The Five Corners project, still under review, would include about 170 subsidized, Affordable Housing units.
Meanwhile, Hinsdale is preparing to break ground on an apartment building in Essex Junction that will house 28, one-bedroom units measuring between 600 and 750 square feet.
The boom in down-sized lodging got a further boost earlier this month with South Burlington’s approval of 47 “micro-apartments” proposed for Shelburne Road.
“At the end of the day, how much space do you really need, if you’re going to stay someplace for six months, or even one or two years?” asked Joe Larkin, the local developer.
His guess: 400 square feet will do just fine for a studio; 550 square feet does the trick for a single-bedroom unit.
To reach those numbers, Larkin had earlier parked a full-scale mock-up of a studio apartment in the lobby of the South Burlington Smart Suites Hotel, which he also owns.
Larkin led informal show-and-tell tours. He polled tenants at his other rental properties.
“What we learned is there’s a very strong demand for smaller units,” Larkin said. He has yet to announce pricing for the micros.
Larkin’s $3.5 million project would replace a parking lot that sits across Fayette Road from Palace 9 Cinemas.
The micro-apartments will sit a slightly longer a stone’s throw from his larger, Larkin Terrace apartments-and-commercial-space project on Shelburne Road, currently under construction.
To make way for the new building, last summer Larkin demolished an aging, 60-unit extended-stay hotel that he said was beyond rehabilitation.
His new micro-apartments, he said, will pick up some of that slack.
“There are a lot of jobs up and down Shelburne Road, and we know there’s an unmet need for lowercase ‘affordable’ housing here,” he said. “We want to be part of the solution to that.”
Small apartments often cost more per square foot to build — because they typically require the same fixtures, plumbing and wiring of a more spacious unit, said Burlington developer Hinsdale said.
He and other builders have found economies of scale, however. Apartments that share heating and hot water sources can be built and operated more cheaply than those with individual systems, partly because Efficiency Vermont offers incentives on a per-unit basis, Hinsdale added.
Gabriel Handy, who like Hinsdale is cleared this year to build apartments in Essex Junction, will add 43 single-bedroom units to the village.
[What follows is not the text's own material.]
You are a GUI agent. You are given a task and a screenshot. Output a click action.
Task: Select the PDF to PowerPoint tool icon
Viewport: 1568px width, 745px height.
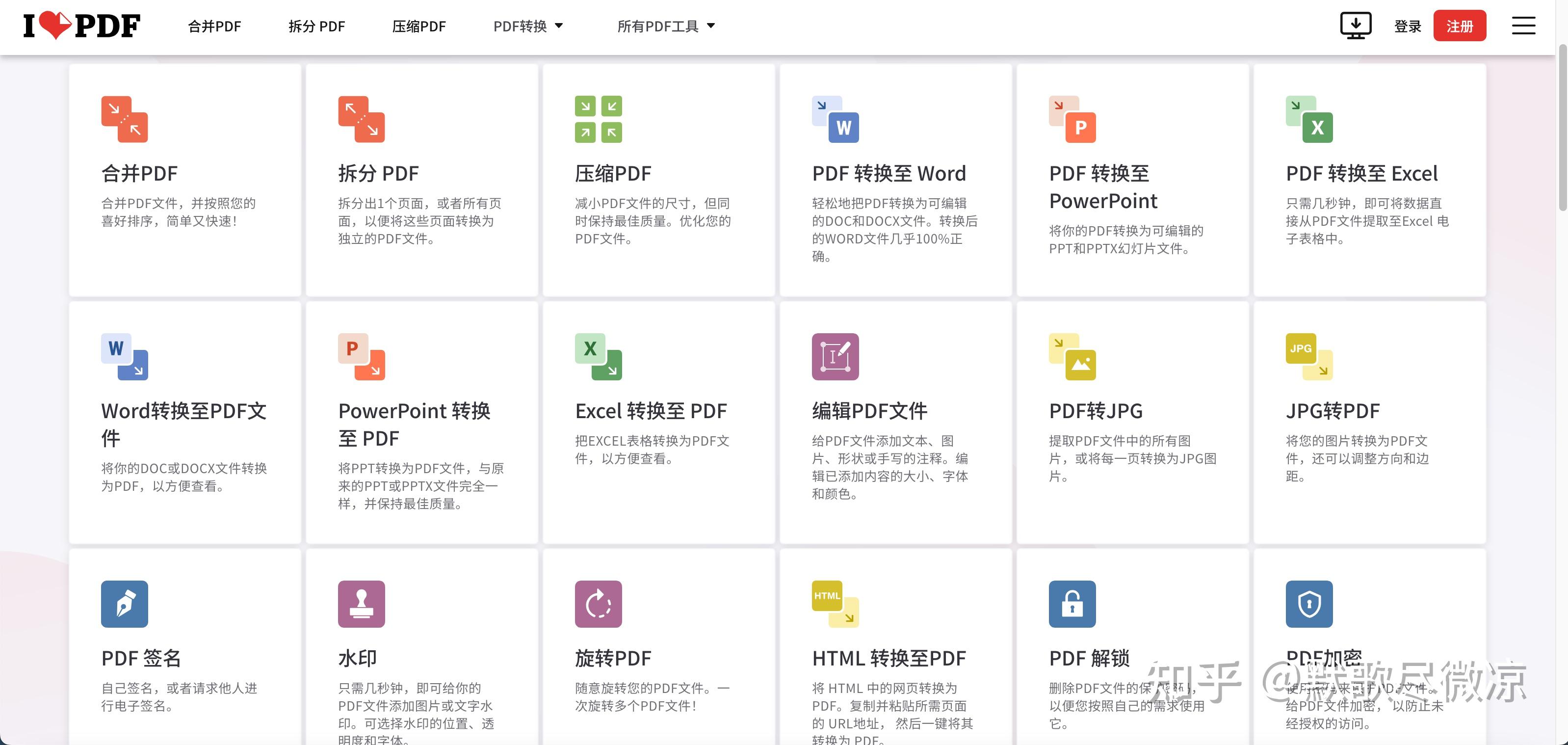click(1072, 119)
Rent on the 700-square-foot apartments be $950 per month, Handy has said.
Tracy Robar, a rental agent for Essex-based Handy, said she would have no trouble finding tenants: “People aren’t as concerned about the amount of space as they are about the quality of the space.”
Another possible force that’s driving folks to seek out smaller, well-located digs: Young people seem less willing these days to put up with roommates, said Erik Hoekstra, managing partner at Burlington-based Redstone.
Studios at Redstone’s soon-to-open apartment building at Pine Street and Flynn Avenue measure 360 square feet — “and the response from potential tenants has been strong,” Hoekstra said.
“People seem to be more focused on location and other factors than having a huge home these days,” he continued. “And people get pretty creative with how they use a small apartment.”
Furthermore, Hoekstra says, downsizing is a healthy trend: “a very positive thing for our human impact on the environment.”